Any organ in the path of the wounds can be injured- this includes intra-abdominal structures (small and large bowel, stomach, spleen, kidney), retroperitoneal structures (kidney) and the diaphragm.
How do we determine which body cavity to explore first?
Hemodynamic stability and wounding pattern can direct how to proceed. A hemodynamically unstable patient requires swift intervention concurrent with ongoing resuscitation, while a stable patient can be approached more deliberately. The clinical exam can suggest which body cavity is causing the instability. Peritonitis, abdominal distension, grossly positive FAST in the abdominal views suggest the abdomen as the site of injury. Signs of thoracic injury causing instability include decreased breath sounds, jugular vein distension, muffled heart sounds, fluid on pericardial view of the FAST fluid, and a large volume of bloody output in the chest tube. In addition, location of projectiles on plain film help determine trajectory, and any structures along the trajectory can be injured.
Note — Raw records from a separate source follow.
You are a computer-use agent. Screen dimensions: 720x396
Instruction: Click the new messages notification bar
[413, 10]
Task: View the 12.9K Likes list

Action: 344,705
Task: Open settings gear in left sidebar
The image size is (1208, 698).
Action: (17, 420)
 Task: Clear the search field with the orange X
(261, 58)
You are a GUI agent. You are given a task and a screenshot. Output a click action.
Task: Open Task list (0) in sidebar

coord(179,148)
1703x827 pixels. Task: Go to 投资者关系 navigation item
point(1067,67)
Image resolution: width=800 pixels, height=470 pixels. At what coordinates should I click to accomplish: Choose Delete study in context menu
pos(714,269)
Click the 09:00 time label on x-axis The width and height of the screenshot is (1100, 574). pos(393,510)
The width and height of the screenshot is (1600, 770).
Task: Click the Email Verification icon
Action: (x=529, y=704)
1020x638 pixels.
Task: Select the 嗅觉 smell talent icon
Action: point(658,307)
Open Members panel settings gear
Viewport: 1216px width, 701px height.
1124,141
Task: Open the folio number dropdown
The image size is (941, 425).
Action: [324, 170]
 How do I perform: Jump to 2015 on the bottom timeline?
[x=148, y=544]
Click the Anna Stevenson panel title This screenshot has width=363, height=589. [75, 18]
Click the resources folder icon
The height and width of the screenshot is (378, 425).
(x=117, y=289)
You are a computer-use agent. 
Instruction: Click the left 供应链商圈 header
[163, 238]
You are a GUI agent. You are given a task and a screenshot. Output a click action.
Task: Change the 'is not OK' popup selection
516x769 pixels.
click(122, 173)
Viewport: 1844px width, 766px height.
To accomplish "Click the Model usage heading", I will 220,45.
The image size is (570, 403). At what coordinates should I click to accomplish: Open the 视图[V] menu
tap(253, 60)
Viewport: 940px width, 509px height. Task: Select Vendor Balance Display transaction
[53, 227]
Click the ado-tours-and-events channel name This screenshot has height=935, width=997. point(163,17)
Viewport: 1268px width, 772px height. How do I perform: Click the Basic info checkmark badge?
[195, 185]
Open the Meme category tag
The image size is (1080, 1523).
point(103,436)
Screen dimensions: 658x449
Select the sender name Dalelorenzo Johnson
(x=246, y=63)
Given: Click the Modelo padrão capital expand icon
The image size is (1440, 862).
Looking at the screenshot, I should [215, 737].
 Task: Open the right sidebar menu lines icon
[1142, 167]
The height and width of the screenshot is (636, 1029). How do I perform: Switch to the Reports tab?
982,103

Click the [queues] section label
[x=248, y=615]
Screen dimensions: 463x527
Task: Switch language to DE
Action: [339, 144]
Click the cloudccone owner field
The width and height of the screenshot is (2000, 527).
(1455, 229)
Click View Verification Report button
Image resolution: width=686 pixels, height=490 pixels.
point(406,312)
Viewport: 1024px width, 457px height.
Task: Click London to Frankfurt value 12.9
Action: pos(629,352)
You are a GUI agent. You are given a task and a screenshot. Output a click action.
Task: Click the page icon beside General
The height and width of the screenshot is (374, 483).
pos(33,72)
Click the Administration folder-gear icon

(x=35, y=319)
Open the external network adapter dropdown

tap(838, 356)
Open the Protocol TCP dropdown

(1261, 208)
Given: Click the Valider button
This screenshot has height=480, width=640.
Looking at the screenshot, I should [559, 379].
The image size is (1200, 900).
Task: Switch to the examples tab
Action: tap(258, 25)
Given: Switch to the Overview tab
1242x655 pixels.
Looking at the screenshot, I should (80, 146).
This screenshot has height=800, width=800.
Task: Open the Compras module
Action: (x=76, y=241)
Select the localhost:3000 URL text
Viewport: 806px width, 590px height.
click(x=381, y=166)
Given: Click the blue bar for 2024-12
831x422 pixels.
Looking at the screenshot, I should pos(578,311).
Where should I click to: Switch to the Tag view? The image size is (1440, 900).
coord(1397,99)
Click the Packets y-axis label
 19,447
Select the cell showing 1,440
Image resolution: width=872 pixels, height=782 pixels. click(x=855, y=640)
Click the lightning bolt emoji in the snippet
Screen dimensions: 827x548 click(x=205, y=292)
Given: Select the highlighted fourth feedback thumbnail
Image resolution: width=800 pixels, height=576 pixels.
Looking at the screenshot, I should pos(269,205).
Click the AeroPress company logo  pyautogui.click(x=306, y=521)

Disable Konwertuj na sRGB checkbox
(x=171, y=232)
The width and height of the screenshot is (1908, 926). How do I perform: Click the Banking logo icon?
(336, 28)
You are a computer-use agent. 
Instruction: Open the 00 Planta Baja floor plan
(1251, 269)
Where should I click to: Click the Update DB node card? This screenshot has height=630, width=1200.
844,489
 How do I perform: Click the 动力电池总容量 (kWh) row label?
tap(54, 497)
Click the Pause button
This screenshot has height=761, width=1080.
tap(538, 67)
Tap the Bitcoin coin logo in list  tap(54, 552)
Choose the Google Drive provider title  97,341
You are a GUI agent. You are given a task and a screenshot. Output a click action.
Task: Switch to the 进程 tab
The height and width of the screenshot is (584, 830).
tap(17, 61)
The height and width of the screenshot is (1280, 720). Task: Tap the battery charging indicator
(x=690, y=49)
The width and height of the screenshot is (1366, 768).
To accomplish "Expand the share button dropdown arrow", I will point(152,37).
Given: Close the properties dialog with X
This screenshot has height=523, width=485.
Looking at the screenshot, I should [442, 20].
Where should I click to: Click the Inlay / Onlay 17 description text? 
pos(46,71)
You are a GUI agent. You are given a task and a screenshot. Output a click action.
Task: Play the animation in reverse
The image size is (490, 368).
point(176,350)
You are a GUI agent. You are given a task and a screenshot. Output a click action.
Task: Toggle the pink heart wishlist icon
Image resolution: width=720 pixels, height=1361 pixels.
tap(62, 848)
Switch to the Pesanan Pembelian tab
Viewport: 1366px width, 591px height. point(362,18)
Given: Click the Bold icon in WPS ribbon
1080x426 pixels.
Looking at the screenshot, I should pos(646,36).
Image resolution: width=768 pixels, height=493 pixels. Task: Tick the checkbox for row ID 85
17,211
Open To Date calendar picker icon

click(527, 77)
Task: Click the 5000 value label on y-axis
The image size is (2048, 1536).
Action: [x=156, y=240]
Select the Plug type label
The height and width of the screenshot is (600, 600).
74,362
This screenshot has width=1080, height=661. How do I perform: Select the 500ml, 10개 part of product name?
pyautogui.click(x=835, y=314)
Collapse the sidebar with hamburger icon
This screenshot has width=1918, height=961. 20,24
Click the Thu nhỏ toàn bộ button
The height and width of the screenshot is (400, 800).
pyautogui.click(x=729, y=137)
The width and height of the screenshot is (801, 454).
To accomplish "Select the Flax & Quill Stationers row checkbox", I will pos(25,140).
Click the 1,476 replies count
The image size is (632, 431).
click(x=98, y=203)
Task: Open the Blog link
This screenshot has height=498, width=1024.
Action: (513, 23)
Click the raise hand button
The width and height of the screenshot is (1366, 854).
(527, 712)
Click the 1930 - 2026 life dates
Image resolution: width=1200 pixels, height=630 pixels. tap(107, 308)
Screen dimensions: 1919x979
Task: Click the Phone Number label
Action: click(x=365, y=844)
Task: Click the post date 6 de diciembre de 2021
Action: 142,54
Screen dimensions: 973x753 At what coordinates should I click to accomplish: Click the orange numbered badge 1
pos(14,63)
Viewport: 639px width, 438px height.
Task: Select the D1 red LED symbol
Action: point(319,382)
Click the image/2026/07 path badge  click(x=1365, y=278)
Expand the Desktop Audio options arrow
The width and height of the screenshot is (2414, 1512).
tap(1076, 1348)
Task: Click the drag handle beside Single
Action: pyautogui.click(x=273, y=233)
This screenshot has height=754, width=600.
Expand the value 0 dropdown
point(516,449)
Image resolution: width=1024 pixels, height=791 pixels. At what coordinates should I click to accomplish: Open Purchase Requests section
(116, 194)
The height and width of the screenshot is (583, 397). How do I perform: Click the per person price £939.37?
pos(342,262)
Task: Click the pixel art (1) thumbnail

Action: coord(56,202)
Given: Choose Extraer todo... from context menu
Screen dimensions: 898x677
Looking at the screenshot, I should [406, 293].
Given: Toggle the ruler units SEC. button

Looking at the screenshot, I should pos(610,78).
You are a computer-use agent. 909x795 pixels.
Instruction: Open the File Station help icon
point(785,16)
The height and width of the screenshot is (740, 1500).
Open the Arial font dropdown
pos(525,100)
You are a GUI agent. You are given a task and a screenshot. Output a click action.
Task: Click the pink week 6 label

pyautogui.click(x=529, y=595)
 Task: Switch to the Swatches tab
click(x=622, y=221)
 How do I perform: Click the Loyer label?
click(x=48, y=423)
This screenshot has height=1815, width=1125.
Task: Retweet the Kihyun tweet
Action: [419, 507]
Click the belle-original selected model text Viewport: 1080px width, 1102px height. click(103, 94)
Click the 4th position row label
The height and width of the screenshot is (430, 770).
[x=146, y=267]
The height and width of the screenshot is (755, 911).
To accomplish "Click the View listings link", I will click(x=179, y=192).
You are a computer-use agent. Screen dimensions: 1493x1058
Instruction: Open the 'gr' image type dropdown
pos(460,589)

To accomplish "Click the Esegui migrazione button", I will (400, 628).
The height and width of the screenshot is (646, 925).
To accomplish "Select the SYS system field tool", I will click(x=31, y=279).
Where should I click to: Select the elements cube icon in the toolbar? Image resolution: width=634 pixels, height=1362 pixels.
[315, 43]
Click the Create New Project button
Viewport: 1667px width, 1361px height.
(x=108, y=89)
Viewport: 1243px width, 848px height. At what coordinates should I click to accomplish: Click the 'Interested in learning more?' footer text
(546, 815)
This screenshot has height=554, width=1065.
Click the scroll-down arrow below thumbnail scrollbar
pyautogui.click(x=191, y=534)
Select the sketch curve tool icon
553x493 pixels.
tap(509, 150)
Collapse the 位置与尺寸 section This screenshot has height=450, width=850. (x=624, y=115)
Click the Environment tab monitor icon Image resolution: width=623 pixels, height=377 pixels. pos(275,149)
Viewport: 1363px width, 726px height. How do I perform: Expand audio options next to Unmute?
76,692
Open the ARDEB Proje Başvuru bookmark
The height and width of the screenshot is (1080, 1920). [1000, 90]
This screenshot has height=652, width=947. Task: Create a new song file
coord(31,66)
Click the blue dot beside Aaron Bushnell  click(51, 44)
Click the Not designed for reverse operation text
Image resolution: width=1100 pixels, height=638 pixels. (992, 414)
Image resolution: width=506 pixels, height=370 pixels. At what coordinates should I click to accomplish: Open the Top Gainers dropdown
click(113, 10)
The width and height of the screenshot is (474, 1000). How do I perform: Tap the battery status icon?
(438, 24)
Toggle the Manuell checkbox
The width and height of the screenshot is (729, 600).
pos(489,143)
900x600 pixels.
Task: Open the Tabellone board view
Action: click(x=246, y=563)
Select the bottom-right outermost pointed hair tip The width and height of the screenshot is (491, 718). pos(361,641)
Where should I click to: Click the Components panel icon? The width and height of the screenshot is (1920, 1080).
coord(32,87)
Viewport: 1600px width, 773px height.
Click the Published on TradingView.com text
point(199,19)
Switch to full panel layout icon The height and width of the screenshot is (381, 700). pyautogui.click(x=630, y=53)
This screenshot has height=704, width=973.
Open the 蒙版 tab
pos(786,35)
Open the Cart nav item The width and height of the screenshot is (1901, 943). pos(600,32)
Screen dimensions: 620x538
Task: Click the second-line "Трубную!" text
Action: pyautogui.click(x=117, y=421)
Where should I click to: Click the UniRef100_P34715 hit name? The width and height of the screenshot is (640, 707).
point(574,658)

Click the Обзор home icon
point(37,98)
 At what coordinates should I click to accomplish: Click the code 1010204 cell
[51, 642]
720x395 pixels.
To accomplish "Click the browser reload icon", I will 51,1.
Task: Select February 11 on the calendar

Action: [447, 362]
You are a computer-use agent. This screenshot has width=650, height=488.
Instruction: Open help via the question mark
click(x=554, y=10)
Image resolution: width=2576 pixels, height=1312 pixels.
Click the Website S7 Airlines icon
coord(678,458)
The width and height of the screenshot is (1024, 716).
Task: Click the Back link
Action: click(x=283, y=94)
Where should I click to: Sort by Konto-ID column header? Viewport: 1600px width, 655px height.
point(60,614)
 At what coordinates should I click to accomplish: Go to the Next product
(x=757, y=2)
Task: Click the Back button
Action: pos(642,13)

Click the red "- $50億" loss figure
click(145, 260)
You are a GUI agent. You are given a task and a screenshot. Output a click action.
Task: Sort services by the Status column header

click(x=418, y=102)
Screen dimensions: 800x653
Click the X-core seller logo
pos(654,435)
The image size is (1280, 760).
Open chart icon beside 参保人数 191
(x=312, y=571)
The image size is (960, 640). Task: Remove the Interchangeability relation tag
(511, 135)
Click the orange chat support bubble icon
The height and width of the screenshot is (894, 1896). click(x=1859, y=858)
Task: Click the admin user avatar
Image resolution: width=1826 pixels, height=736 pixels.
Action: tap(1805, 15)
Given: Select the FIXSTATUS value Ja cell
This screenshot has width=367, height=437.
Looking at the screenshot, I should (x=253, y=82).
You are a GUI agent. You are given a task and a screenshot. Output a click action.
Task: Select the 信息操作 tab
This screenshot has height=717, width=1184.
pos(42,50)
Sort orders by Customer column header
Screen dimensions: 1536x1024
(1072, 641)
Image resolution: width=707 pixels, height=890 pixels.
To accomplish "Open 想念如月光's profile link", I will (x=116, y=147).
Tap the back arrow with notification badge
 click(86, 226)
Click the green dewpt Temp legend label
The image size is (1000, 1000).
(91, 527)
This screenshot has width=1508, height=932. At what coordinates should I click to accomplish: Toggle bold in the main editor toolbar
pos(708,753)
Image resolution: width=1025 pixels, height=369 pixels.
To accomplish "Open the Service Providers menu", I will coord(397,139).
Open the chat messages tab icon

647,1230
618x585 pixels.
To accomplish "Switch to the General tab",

This patient was managed in a deployed environment by an austere surgical team. We did not have access to CT imaging and we had limited capacity for continuous monitoring.
Therefore, in order to rule-out cardiac and intra-abdominal injuries, we performed a midline laparotomy. We performed a pericardial window through the laparotomy. There was no fluid in the pericardium. We performed an abdominal exploration. There were no intra-abdominal injuries.
Wounds in the Cardiac Box
In the classic description, the “cardiac box” is bordered superiorly and inferiorly by the sternal notch and the xiphoid process, and laterally by the nipples. However, thoracic gunshot wounds outside these confines can just as readily result in a cardiac injury.
The diagnosis of cardiac injuries starts with a physical exam and FAST. Physical exam findings can include hemodynamic instability, muffled heart sounds, and jugular venous distension (Beck's triad). FAST will reveal pericardial fluid.
If the patient is awake, they may be panicked and have an impending sense of doom.
Penetrating cardiac injuries require operative repair.